Although Techfair is meant to be a fusion of technology exhibition and career fair, I felt a heavy emphasis on the latter. Even though I am only a freshman, I found most companies were willing to reach out and talk to me, much more so than I expected.
This may or may not be due to the fact that I’m Course 6. This turned out to be a mixed blessing. With summer fast approaching, I was happy to use Techfair as a launching pad for my internship search. However, I can imagine other students might appreciate a simple show of cool projects and technology. Several of my dorm-mates expressed disinterest because they felt there was no niche for those outside of Courses 2 and 6, a recurring complaint every year.
Although the fair was not what I initially expected, the Techfair management put on an impressive show with over 90 exhibitors, the largest number yet, and Rockwell Cage was packed throughout the day.
Even if you weren’t looking for a job, you could appreciate displays like a self-taught student’s handmade electric/acoustic violin, of which one piece took over 100 hours to carve.
Another of my favorite exhibits was student project BarBot, an autonomous bartender that will mix your favorite drink on the spot, in a nice red Solo cup.
Techfair, now in its ninth year, has grown to beyond its eponymous event to include, among other events, a post-fair formal banquet and afterparty.
It officially kicked off last Saturday with HackMIT, the largest campus hackathon of the year.
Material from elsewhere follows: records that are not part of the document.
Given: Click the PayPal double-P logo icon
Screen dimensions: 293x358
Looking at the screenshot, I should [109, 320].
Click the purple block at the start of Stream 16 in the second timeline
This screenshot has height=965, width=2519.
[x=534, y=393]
HackMIT grew from just three schools last year to include 200 hackers from as far as Princeton and Columbia this past weekend.
The hackathon is arguably the best embodiment of MIT culture: innovation, enthused students, fearless coding, complemented by copious amounts of RedBull and bouts of powernaps in the wee hours of the morning. Jack Zhou, a kickoff speaker from Palantir, HackMIT’s sponsor, likened the hackathon experience to running a full marathon: unimaginably painful at times, but extremely gratifying at the finish line. By hack’s end, the twenty teams still remaining — stuffed with free Momogoose and sandwiches, I fell asleep long before the hackathon’s end — powered through their demos. The winning idea was a webcam that allows paralyzed users to dial phone numbers by tilts of their head.
TechTalks, the week’s final event, will be held this Friday from 4 to 8 p.m. They will feature speakers whose impressive achievements include making Popular Science Magazine’s list of “The Brilliant Ten” and New England’s Entrepreneur of the Year.
I plan on checking out the TechTalks. And next year, I will to Techfair (definitely with my resume), grab a few free t-shirts, and enter the raffles (I’m still eagerly waiting to see if I won the inflatable living room this year).